Dalam diam Mawar menerawang dirinya dalam cermin, mempertahankan hatinya agar tetap kuat, dan hari ini dia menyadari sesuatu, tidak hanya dirinya tapi seluruh keluarganya, bahwa semua masalah yang terjadi akhir-akhir ini, tak sepantasnya selalu mereka adukan pada orang pintar, kepercayaan yang tumbuh dari tradisi nenek moyang, tak selamanya mereka benar, karena ada Tuhan yang Maha Pengasih yang jauh bisa memberikan jawaban terbaik untuk mereka.
Jadi, hari itu Mawar merelakan segalanya kepada Tuhan untuk segala hal menyangkut hidupnya di masa depan. Satu jam kemudian, Bagas sudah sampai dengan beberapa keluarganya, dengan setelan jas sederhana dan kopiah di kepala, sederhana namun rapi, begitupun Mawar dengan pakaian muslimah serba putih, mereka pun siap berangkat ke KUA (Kantor Urusan Agama) setempat.
Suasana yang awalnya riuh penuh semangat, kembali tenang saat penghulu, para saksi dan kedua mempelai sudah menghadap satu meja, apalagi saat penghulu sudah mengulurkan tangannya pada Bagas dan disambut oleh tangan dingin Bagas, semuanya terhenyak sesaat menunggu satu kalimat yang meluncur dengan satu helaan nafas itu.
"Saya terima nikah dan kawinnya Mawar binti Yanto dengan maskawin tersebut, tunai!" satu kalimat tegas keluar dari mulut Bagas dengan lancar, membuat semua orang menyambutnya dengan ucapan "Sah" berulang kali.
Bagas tersenyum lega, begitu pun Mawar yang wajah gugupnya telah terbang entah kemana diganti dengan senyum lega dan haru, sampai akhirnya Mawar diminta untuk mencium tangan Bagas, sebagai tanda santunnya kepada sang suami. Acara pun dilanjutkan di rumah dengan syukuran kecil bersama keluarga dan masyarakat sekitar.
Malamnya, selepas Isya Mawar mengajak Bagas ke dermaga, tempat dulunya Mawar merenung sembari menerawang kepada takdir jodohnya, mereka berjalan berdampingan sambil merasakan hembusan angin malam menggelitik kulit mereka masing-masing.
Mawar kembali duduk menatap punggur-punggur bekas kebakaran tersebut, sembari menunggu Bagas membelikan makanan kecil untuk mereka, Mawar mengeluarkan ponselnya dan jemarinya terus menari di atas tombol-tombol huruf itu mengetikkan kata demi kata dan dikirimkannya ke Bagas, merasa ponselnya bergetar, Bagas cepat-cepat membuka dan membaca pesan itu.

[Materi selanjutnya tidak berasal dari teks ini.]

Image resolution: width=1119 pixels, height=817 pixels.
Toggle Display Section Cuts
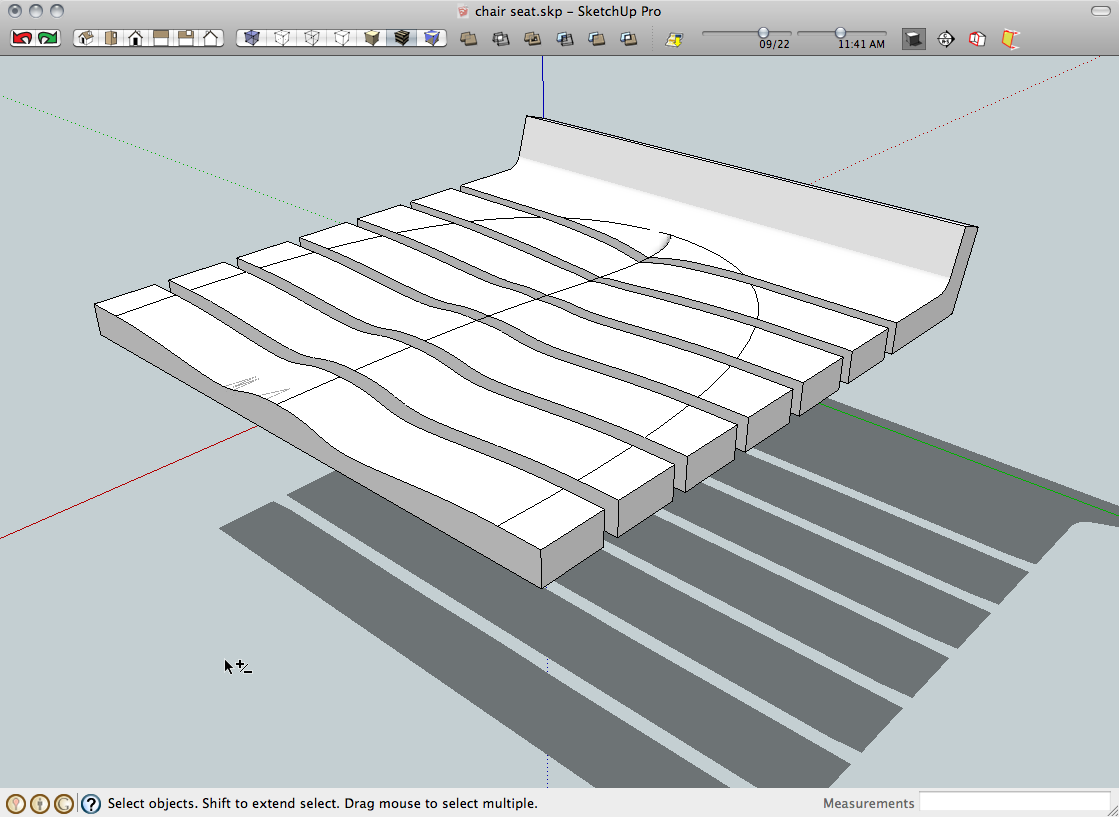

"Kau dan aku, kita bukan orang yang pernah bermimpi untuk bertemu satu sama lain. Asing, ya...asing, ketika pertama kali kita bertemu dan kau menyebut namaku di dermaga lama itu. Setiap malam bertukar pesan dan saling menghubungi satu sama lain, ada rasa nyaman, tapi yang ku tahu aku buta tentang cinta, hingga aku tak mengerti apa itu cinta apalagi cinta buta, hingga aku melihatmu di sampingku, bukan hanya untuk mempersuntingku sebagai istri, bukan hanya untuk nuansa pribadi di hatimu, tapi kau juga menguatkan hatiku. Jadi, hari ini aku menyadari satu hal, hal yang sangat lama dapat bisa ku pahami, bahwa hari ini akhirnya aku jatuh cinta, aku jatuh cinta pada suamiku."
Mawar menatap Bagas dari jauh, dia yang kala itu tersenyum padanya, membuat Mawar balas tersenyum, menatap dan memahami hati masing-masing, menyadari bahwa inilah cinta, cinta yang selama ini mereka cari, cinta yang mereka temui dalam kesakitan dan cinta dari jiwa yang telah rapuh yang sudah tak percaya pada segalanya. Namun, itulah pembuktian dari kisah mereka, tak ada cinta yang mati, meski mereka berpikir begitu, tapi cinta akan selalu bersemi dalam hati, tanpa disadari.